LISTED ENTRIES:
+++++

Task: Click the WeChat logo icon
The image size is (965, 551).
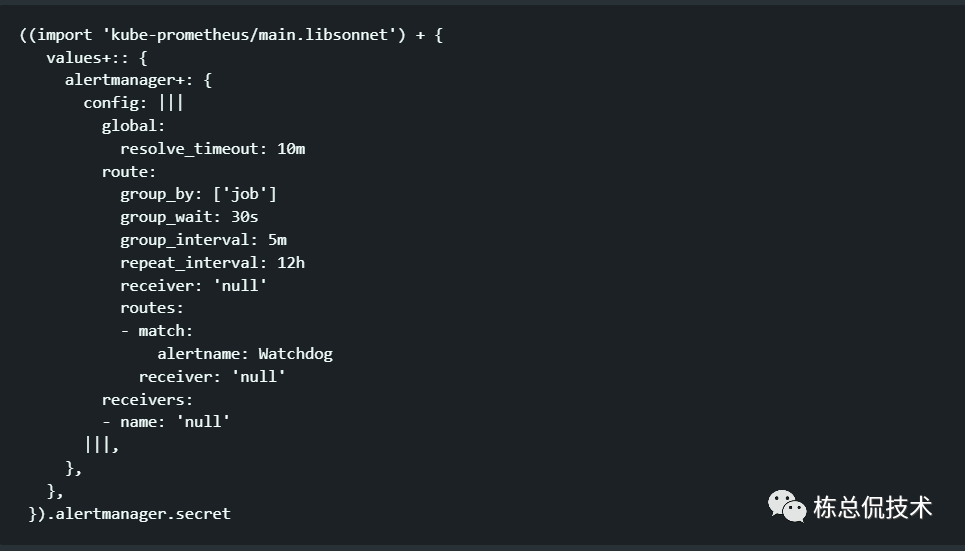Action: tap(787, 506)
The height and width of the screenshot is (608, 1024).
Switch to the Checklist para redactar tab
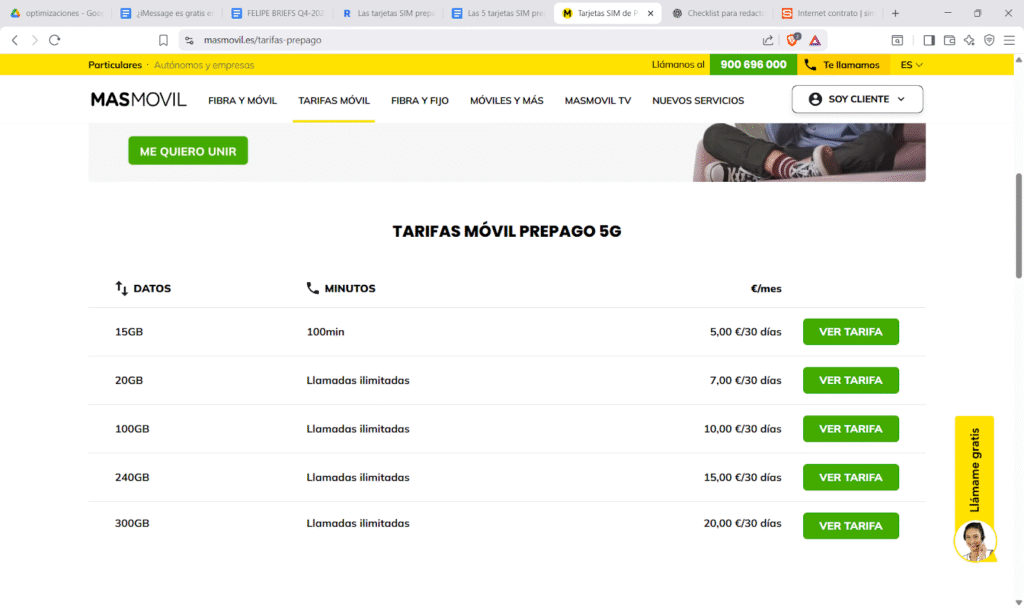click(715, 13)
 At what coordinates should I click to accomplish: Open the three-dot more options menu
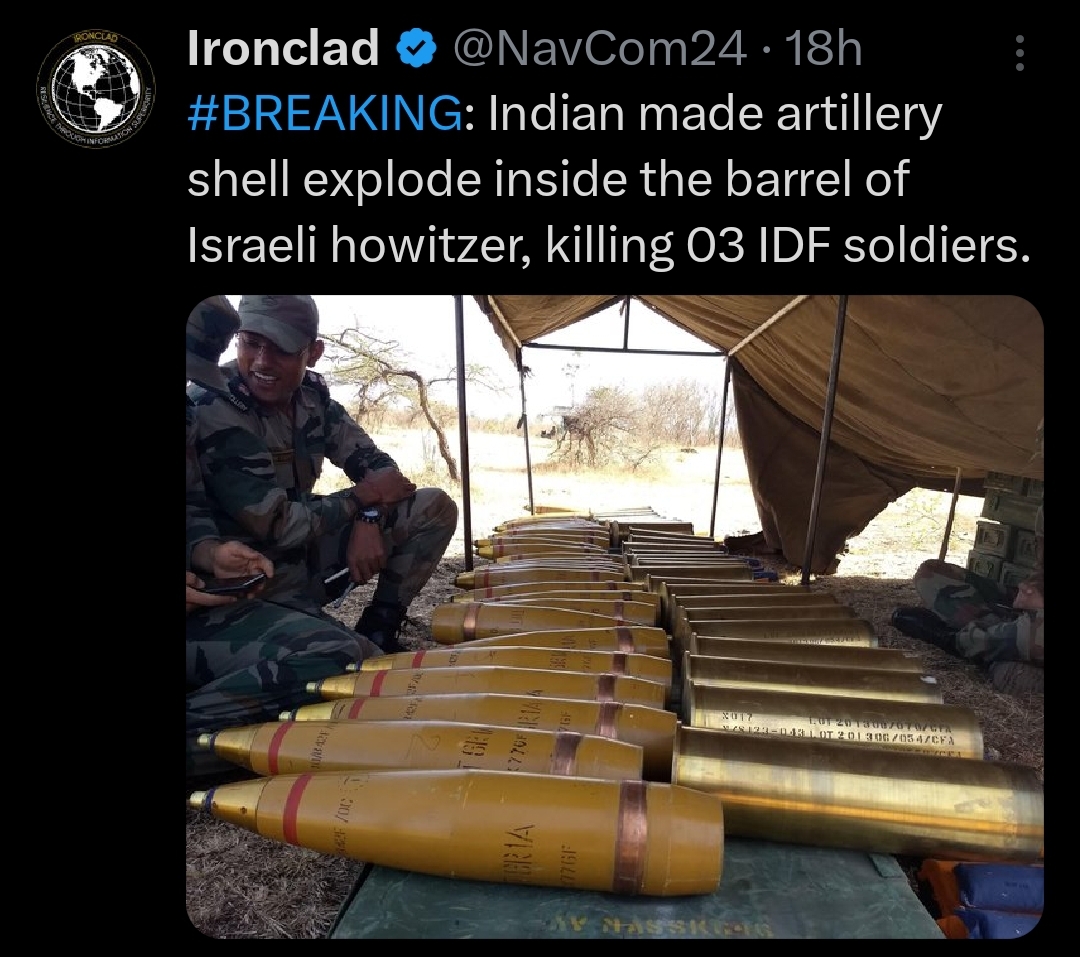pyautogui.click(x=1019, y=53)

+++++

PROBLEM DETAILS:
Express every line of the listing above as a JSON array of strings, one string per line, with blank lines omitted. Exclude the pictures from the output.

SOLUTION FOR THIS EXERCISE:
[
  "Task: Click the WeChat logo icon",
  "The image size is (965, 551).",
  "Action: tap(787, 506)",
  "The height and width of the screenshot is (608, 1024).",
  "Switch to the Checklist para redactar tab",
  "click(715, 13)",
  " At what coordinates should I click to accomplish: Open the three-dot more options menu",
  "pyautogui.click(x=1019, y=53)"
]